FURTHER ORDERED that the preliminary injunctions entered in cases 82-JM-1800 and 82-JM-1970 are vacated.

NOTES

[1] "The Attorney General is authorized to withhold deportation of any alien within the United States to any country in which in his opinion the alien would be subject to persecution on account of race, religion or political opinion and for such period of time as he deems to be necessary for such reason." 8 U.S.C. § 1253(h).

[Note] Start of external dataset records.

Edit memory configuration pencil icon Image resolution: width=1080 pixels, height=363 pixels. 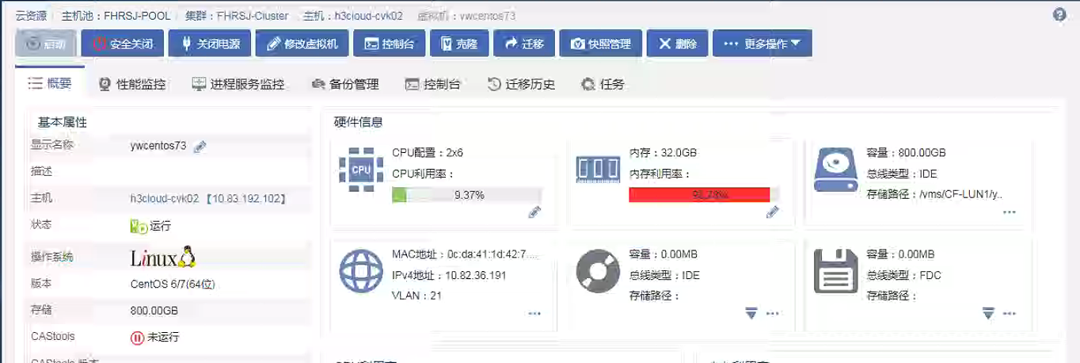[x=772, y=212]
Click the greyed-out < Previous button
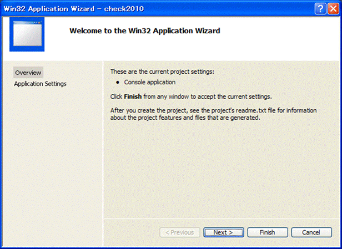The image size is (342, 249). pos(179,232)
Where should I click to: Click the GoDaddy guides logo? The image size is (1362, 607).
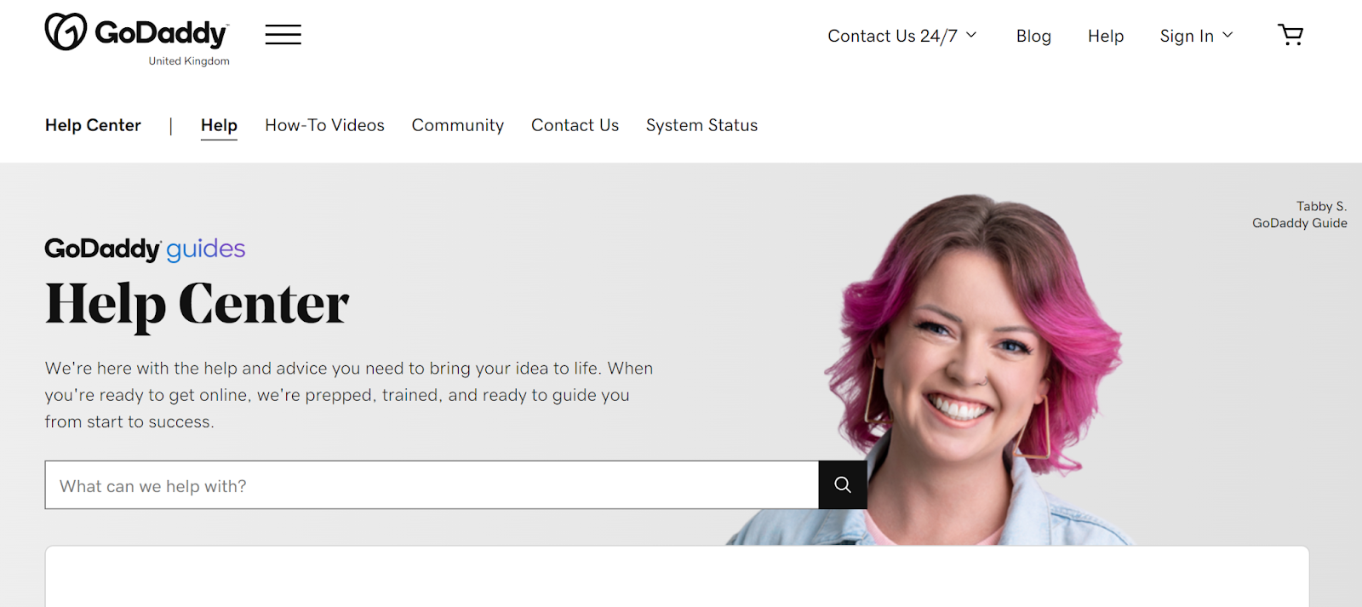coord(145,249)
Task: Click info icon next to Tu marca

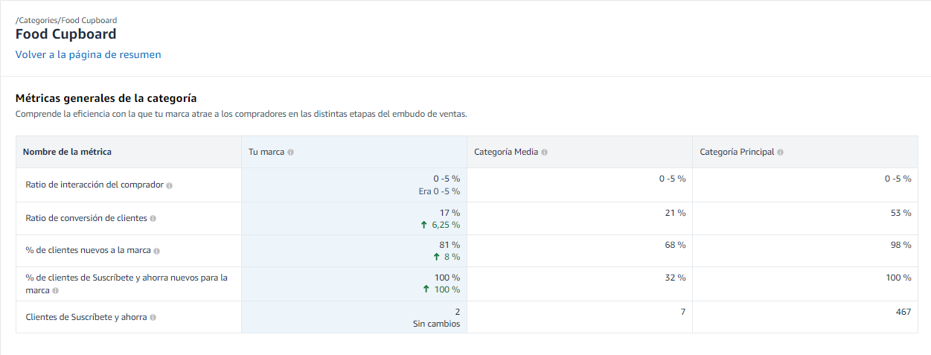Action: pyautogui.click(x=290, y=153)
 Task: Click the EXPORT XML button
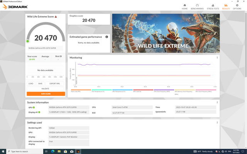pyautogui.click(x=53, y=83)
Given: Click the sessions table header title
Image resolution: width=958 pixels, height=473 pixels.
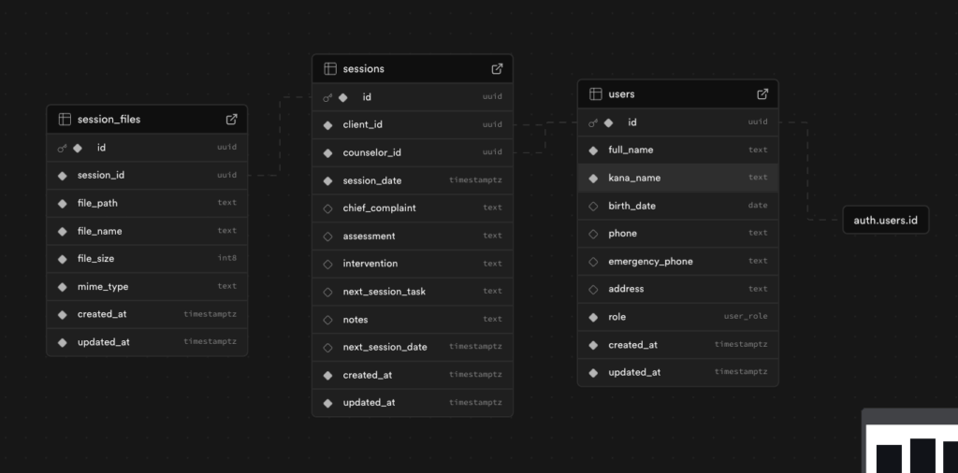Looking at the screenshot, I should (364, 69).
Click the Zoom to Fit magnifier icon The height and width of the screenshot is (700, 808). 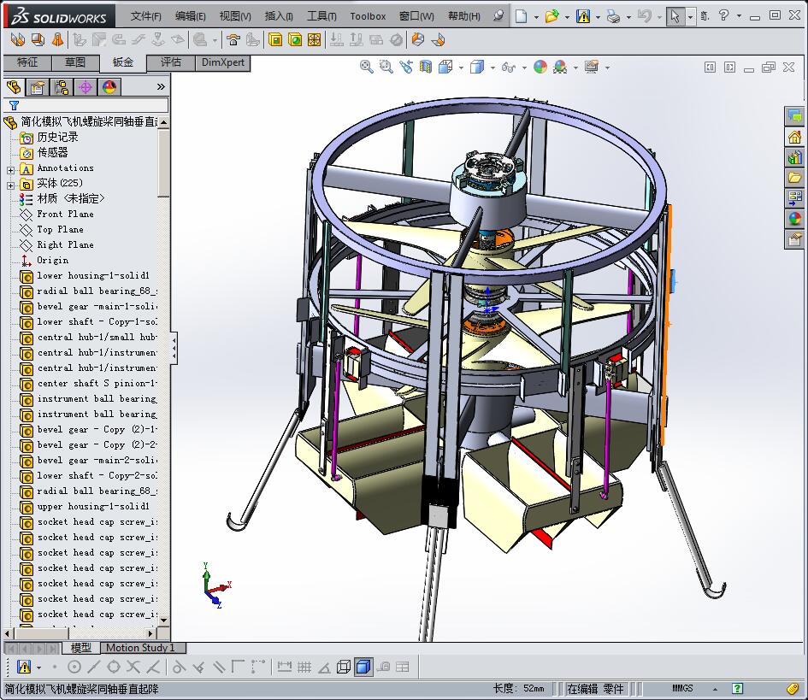tap(367, 68)
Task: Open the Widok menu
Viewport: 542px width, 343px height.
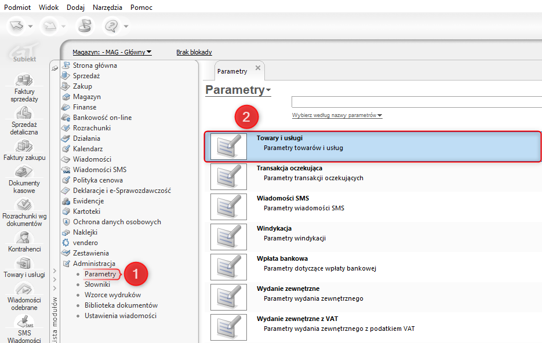Action: coord(49,8)
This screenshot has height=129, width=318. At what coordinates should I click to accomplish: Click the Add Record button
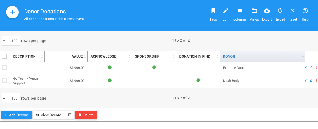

[2] In 1968 the United States acceded to the United Nations Protocol Relating to the Status of Refugees, entered into force with respect to the United States November 1, 1968, 19 U.S.T. 6223, T.I.A.S. No. 6577. The protocol defines a refugee as one having a "well-founded fear of being persecuted for reasons of race, religion, nationality, membership of a particular social group or political opinion." Article 33 sets out the obligations of the United States toward aliens falling within this definition. It prohibits deportation of a refugee "to the frontiers or territories where his life or freedom would be threatened on account of his race, religion, nationality, membership of a particular social group or political opinion." Article 3 requires the United States to apply the provisions of the protocol "without discrimination as to race, religion or country of origin."

[3] In Foti v. I.N.S., 375 U.S. 217, 84 S.Ct. 306, 11 L.Ed.2d 281 (1963), the Court held that the phrase "final orders of deportation" included "all determinations made during and incident to the administrative proceeding" conducted by an immigration judge and reviewable by the Board of Immigration Appeals. Id. at 229, 84 S.Ct. at 313. The Court included in such exclusive jurisdictions claims for the withholding of deportation under § 243(h). In Giova v. Rosenburg, 379 U.S. 18, 85 S.Ct. 156, 13 L.Ed.2d 90 (1964), the Court indicated that the exclusive jurisdiction of the courts of appeal also encompassed all denials of motions to reopen deportation proceedings. Jurisdiction was further defined by the decision in Cheng Fan Kwok v. I.N.S., 392 U.S. 206, 208, 88 S.Ct. 1970, 1972, 20 L.Ed.2d 1037 (1968), which held that the exclusive jurisdiction is limited to orders arising from the proceedings for deportation provided in § 242(b) and is inapplicable to orders denying ancillary relief unless the orders are entered in the course of a proceeding or are denials of motions to reopen such proceedings.